5. PREFERRED SHARES OF BENEFICIAL INTEREST:

In connection with the purchase of five shopping centers in April 1995, the
Company issued 11,155 shares of non-voting Series A-1  Increasing  Rate
Cumulative Convertible Preferred Shares of Beneficial Interest, $0.01 par value
per share, of Kranzco Realty Trust (the "Series A-1 Preferred Shares") at a face
amount of $11,155,000.   The Preferred Shares have an initial distribution rate
of 5.0% per annum with increases of 0.25% per annum up to a maximum rate of 6.5%
per annum.  As of March 31, 1998, the distribution rate on the Preferred Shares
is 5.50%.    The Preferred Shares are redeemable by the Company at any time at
their liquidation preference and are convertible into the Company's Common
Shares of Beneficial Interest (the "Common Shares"), at a rate of 16.67%
annually commencing in the fifth year, with a maximum of 50% convertible in any
one year.  The Preferred Shares are convertible into that number of Common
Shares as would result in the holder receiving the same amount of distributions
from the Common Shares at the applicable conversion dates as they received as a
holder of the Preferred Shares, up to a maximum of the greater of 500,000 Common
Shares or 5% of the then outstanding Common Shares.

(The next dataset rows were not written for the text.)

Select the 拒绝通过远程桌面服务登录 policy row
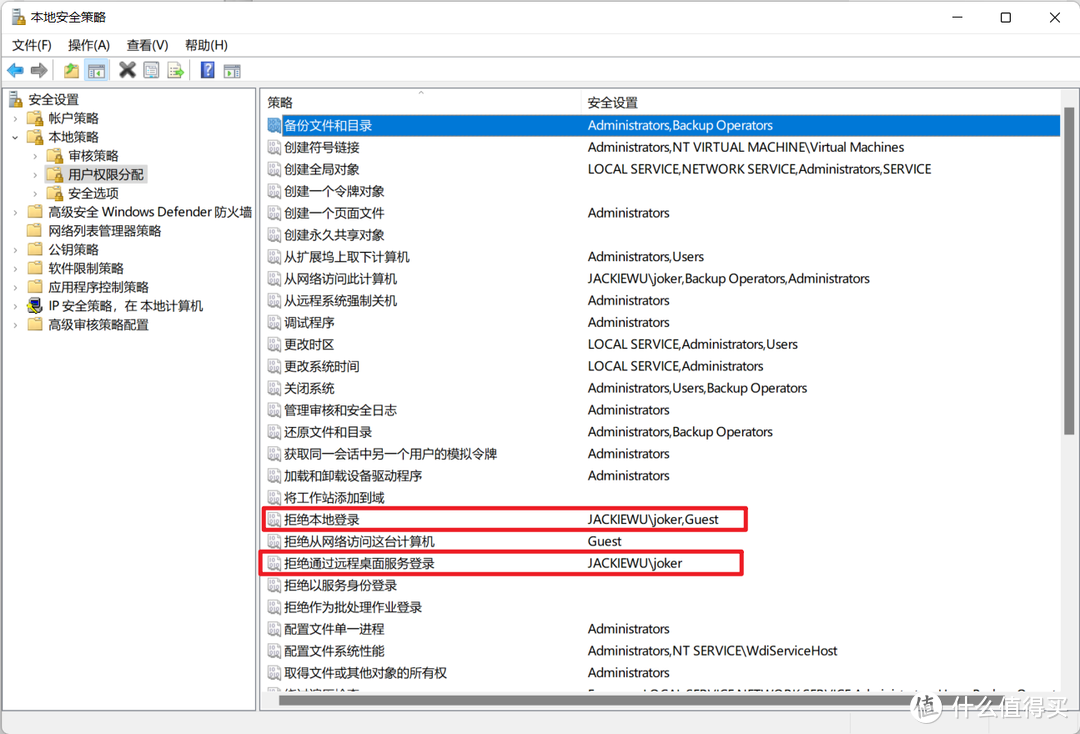Viewport: 1080px width, 734px height. pos(359,563)
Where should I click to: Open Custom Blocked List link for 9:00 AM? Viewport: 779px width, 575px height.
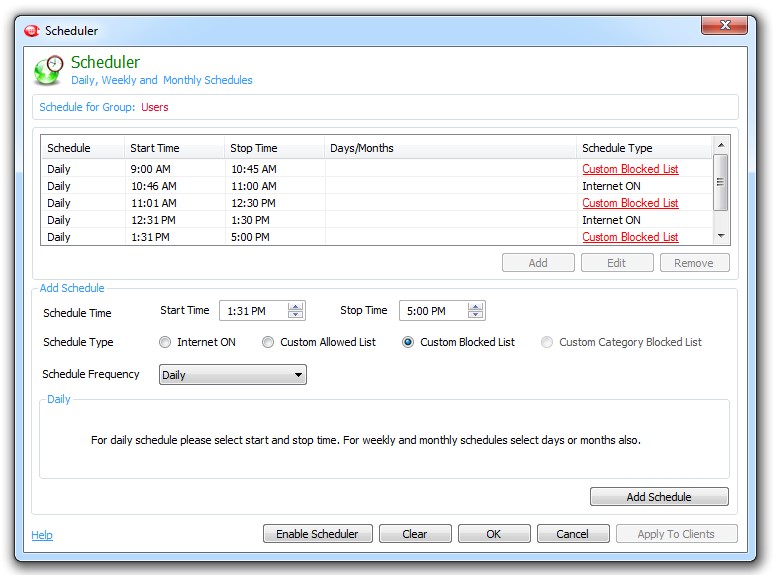pos(630,169)
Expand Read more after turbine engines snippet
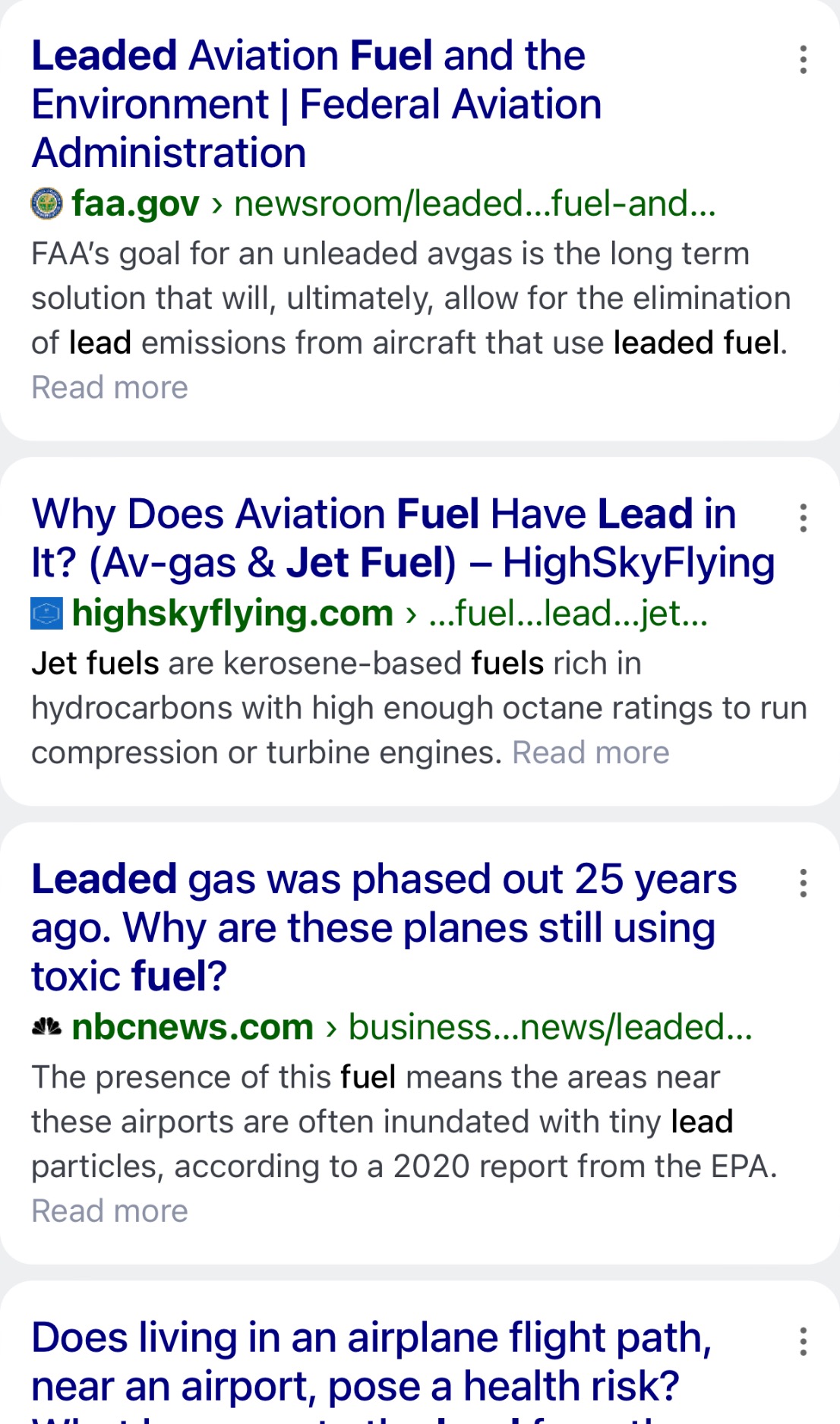The width and height of the screenshot is (840, 1424). [x=591, y=753]

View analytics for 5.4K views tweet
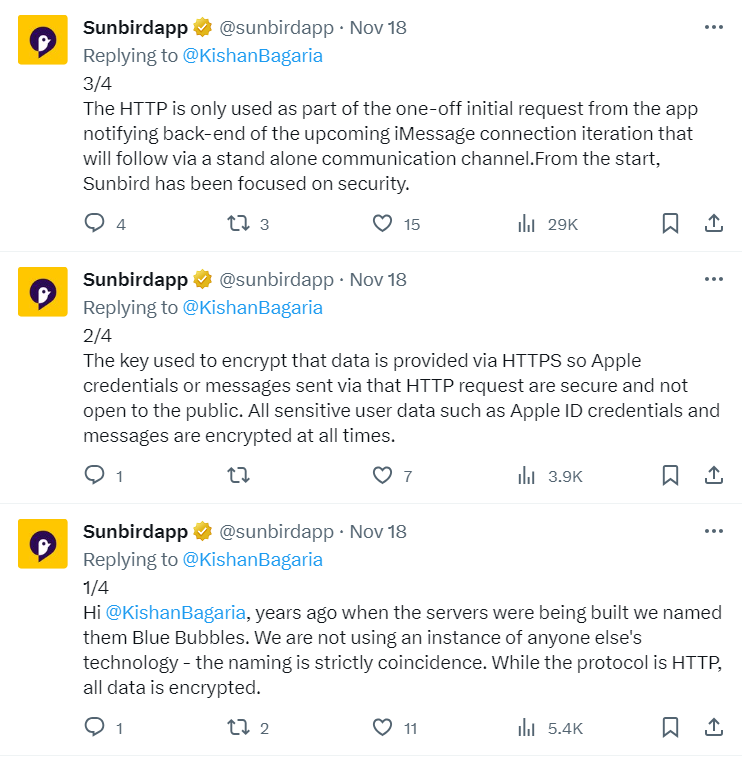[527, 728]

In connection with the UPI acquisition, the Company issued 1,183,331 shares of
Series B-1 and Series B-2 Cumulative Convertible Preferred Shares of Beneficial
Interest (the "Series B Preferred Shares"), par value $0.01 per share, each with
a $25.00 per share liquidation preference.  The Series B Preferred Shares have a
distribution rate of 9.75% per annum and distributions are paid quarterly on the
20th of January, April, July and October of each year.  The Series B-1 Preferred
Shares are convertible into Common Shares after February 1998 with the following
conversion prices:  $19.175 in the first year, $18.69 in the second year, $18.20
in the third year, $17.71 in the fourth year and thereafter.  The Series B-2
Preferred Shares automatically convert into Series B-1 Preferred Shares after
the third anniversary date and follow the conversion rates of the Series B-1
Preferred Shares thereafter.  The Company also issued  356,400 shares of Series
C Cumulative Redeemable Preferred Shares of Beneficial Interest (the "Series C
Preferred Shares"), par value $0.01 per share, each with a $10.00 liquidation
preference.  The Series C  Preferred Shares have a distribution rate of 8% per
annum and distributions are payable quarterly on the last day of January, April,
July and October of each year with respect to the immediately preceding calendar
quarter.  The Company was required to redeem, commencing April 1997, in eight
equal quarterly installments all of the outstanding Series C Preferred Shares at
a redemption price equal to the $10.00 liquidation price plus an amount equal to
the accrued and unpaid distributions, if any, allocable to the Series C
Preferred Shares.

In December 1997, the Company issued 1,800,000 shares of 9 1/2% Series D
Cumulative Redeemable Preferred Shares of Beneficial Interest (the "Series D
Preferred Shares"), par value $0.01 per share, each with a $25.00 per share
liquidation preference.  The proceeds of the issuance were used in connection
with the acquisition of four shopping centers in December 1997 and one shopping
center in 1998 (approximately $15,774,000 and $225,000, respectively), to repay
approximately $19,810,000 of indebtedness and for general corporate purposes. 
The distributions are paid quarterly  on the 20th of each January, April, July
and October of each year.  The Series D Preferred Shares are not redeemable
prior to December 11, 2002.  On or after December 11, 2002, the Series D
Preferred Shares may be redeemed for cash at the option of the Company at a
redemption price of $25.00 per share, plus accrued and unpaid distributions, if
any, thereon to the redemption date.

There was no conversion of preferred shares into common shares of beneficial
interest during 1997 or during the three months ending March 31, 1998.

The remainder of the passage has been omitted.